Referring to SA Karim's book "Sheikh Mujib, Triumph and Tragedy", the professor recounted how negatively the four leaders, their names not mentioned, presented Ahmad to Bangabandhu in the former's absence.
Prof Islam delved into the political career of Tajuddin Ahmad, the country's first prime minister, while delivering the Tajuddin Ahmad memorial lecture at the Asiatic Society of Bangladesh in the capital.
Based mostly on Tajuddin Ahmad's diary accounts, Prof Islam drew on the thoughts that brought Ahmad to politics and led him towards a "left-leaning nationalist" ideology.
The professor said the rift between Bangabandhu and Ahmad occurred as they differed on the issues of war crimes trial, creating a national militia with freedom fighters, accepting aid from the World Bank, and forming Baksal.
Though Ahmad initiated the Collaborators Act of 1972, he grew frustrated when Bangabandhu declared a general amnesty for many war criminals in 1973 without consulting him, he said.

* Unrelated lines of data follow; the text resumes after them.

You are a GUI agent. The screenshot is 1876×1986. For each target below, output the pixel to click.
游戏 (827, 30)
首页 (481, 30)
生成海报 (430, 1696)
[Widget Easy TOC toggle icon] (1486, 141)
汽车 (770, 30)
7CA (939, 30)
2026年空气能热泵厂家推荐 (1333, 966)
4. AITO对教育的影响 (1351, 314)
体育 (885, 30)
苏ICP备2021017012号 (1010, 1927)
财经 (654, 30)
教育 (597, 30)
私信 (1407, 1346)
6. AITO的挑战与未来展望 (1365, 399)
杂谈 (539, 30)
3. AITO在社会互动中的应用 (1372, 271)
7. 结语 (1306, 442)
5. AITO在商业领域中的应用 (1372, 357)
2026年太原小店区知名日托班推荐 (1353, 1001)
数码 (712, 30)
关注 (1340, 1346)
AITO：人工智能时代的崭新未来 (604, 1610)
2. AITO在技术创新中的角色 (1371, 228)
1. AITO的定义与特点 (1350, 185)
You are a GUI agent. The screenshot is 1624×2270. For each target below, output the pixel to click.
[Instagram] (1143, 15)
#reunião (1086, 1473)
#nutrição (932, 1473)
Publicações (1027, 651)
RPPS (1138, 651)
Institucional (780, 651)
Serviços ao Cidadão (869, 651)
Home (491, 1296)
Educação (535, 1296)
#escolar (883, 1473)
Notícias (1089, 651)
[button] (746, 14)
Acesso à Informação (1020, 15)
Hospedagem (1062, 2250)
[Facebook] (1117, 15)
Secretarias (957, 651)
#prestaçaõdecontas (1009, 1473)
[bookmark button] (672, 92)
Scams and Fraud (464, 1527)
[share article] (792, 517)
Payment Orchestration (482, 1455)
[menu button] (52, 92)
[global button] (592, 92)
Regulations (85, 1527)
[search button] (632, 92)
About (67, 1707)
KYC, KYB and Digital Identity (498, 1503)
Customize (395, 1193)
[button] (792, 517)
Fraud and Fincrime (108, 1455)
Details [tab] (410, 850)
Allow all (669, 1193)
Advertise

Instead of forming a militia with freedom fighters, according to Ahmad's initiative, Rakkhi Bahini was created with members from Mujib Bahini, said the educationist. Ahmad also opposed World Bank aid and termed Baksal a "sohomoron party" (party of collective death), he said.
Prof Islam said an effective opposition party was required after liberation to point out the faults of the government. "An opposition party is a must in bourgeois democracy. But we haven't got it yet and that is why we are facing so many problems."
Agreeing with Islam, Barrister Amirul Islam, said, "A government and an opposition, both loyal to the constitution, are required for running the state." That has not happened in Bangladesh, he added.